Italy’s indignados confront the State

Submitted by Matthew on 19 October, 2011 - 10:55

On Saturday 15 October, around 200,000 converged in Rome to march and rally and once more underline a burning hatred for the putridly corrupt regime of Silvio Berlusconi and an equally burning determination to found the means to get rid of it.

But this time these sentiments embodied something vitally different in Italy’s notoriously fragmented and divided radical terrain.

For the first time almost every element of radical protest and action — from the metalworkers of FIOM, the “base unions” [rank-and-file networks] of COBAS, university researchers and students unions, social centres from every major city, left political parties and movements to a constellation of environmentalist collectives, citizen action and anti-privatisation forums, single-issue campaigners, internet activists — had found a common front!

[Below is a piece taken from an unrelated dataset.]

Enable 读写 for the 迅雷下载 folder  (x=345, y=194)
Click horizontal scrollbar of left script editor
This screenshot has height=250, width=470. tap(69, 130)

Whatever its shortcomings, it was another step towards a growing political realism from which the key tasks and priorities of how to build a serious worker-led movement of united resistance can be posed.

And the need for that realism was dramatically in evidence. As at Genoa a decade ago, 500 or so of the “Black Bloc”, masked and kitted out in riot gear, launched themselves against any targets considered symbols of capitalist power and wealth, setting fire to cars, rubbish carts, and shops, smashing bank (and post office!) dispensing tills, and simultaneously setting violently on any other marcher protesting that this gratuitous vandalism played into the hands of those in power.

The police, seeing their opportunity, sent in their water cannons and teargas squads. Then the whole character of the day changed, as the authorities split the marchers, intending to mop up those of the Bloc who had come for nothing more than a riot. But the cops underestimated the incredible fighting capacity of the Social Centre militants in Rome and elsewhere, joining the Bloc in what became a five-hour battle, which finally saw the state thugs driven back street by street and, irony of ironies, out of Piazza San Giovanni, the intended point of arrival of the march!

The picture is mixed. All the forces of the Italian political establishment have been handed a gift. As to the organisation of the event, the very presence of the Black Bloc — the dead spot on the the collective brain of the radical left — points to the prevailing “anti-politics”, so powerfully negative when “democracy” is construed to permit the participation of those so violently opposed to it in words and deeds and so cynically apolitical in the destruction wreaked.

In spite of all of their bureaucratic deformities, none of the present union federations would have permitted the Black Bloc to do what they did. Regrettably the Bloc will feel emboldened by what its activists believe to be a famous victory over the state machine. In reality that is a predictably subpolitical refusal to distinguish the woods from the trees. At best the victory is pyrrhic. There can be no short cuts for the masses but to find, identify and shape to their own needs the political and organisational tools necessary to confront exploitation and oppression.

That process, haltingly, confusedly has been underway for some time with positive results. The demonstration’s turnout, at least, was another sign of it. It will not be stopped.